My personal favorite is still the Calvin and Hobbes comics (not really kiddy though), but there's also one great old picture book I remember that I hope some of you are familiar with....
Bad Day at Riverbend. It was like this black and white cowboy world that was styled like a coloring book. The sherrif kept finding people dead with what looked like scribbles of crayon all over them, as if a kid was coloring in the coloring book. XD And in the end they're all trying to face off against the coming COLOR THING that is killing people, and it kills them all, and then it zooms out of the world and shows a kid with a crayon drawing badly in a coloring book. The kid's painted in a realistic style instead of black and white coloring book style. The whole thing's hilarious.

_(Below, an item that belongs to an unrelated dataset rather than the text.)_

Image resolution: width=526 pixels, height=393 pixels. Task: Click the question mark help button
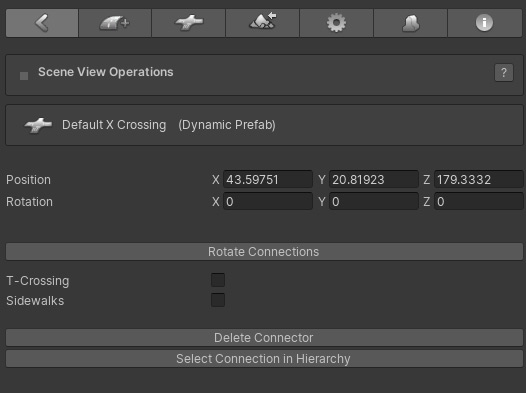504,72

I also loved the first two Dinotopia books...their artwork is so cool! It's too bad the TV miniseries was such trash!
ouinon wrote:
Yes. I frequently reread the 50 or so childrens books/novels that I have kept since childhood or recovered since from second hand bookshops.
Many of them mean as much or more to me than most "adult" novels.
Ursula le Guin's Earthsea trilogy, Frances Hodgson Burnett's "The Secret Garden" and "The Lost Prince", Penelope Farmer's "Charlotte Sometimes", Philippa Pearce's "Tom's Midnight Garden" and "A Dog so Small", Lilith Norman's "The Shape of Three", and Mollie Hunter's "The Sound of Chariots". "Heidi". "I am David" by Anne Holm. "The Borrowers" by Mary Norton, and "The Changes" trilogy ( the Devil's children, Heartsease, and the Weathermonger) by Peter Dickinson. "Freaky Friday", and "From the Mixed up files of Mrs Basil E Frankweiler". Others I sadly don't have; "Redcap Runs Away" by Rhoda someone or other, and "The Weirdstone of Brisingamen" and "The Owl Service" by Alan Garner etc.
Also Tintin!
![study :study:](./images/smilies/icon_study.gif)
Hahah, see, I don't see Earthsea as a children's book at all, just because it's fantasy. Ditto for Harry Potter, and Tintin...I do love all three of those though.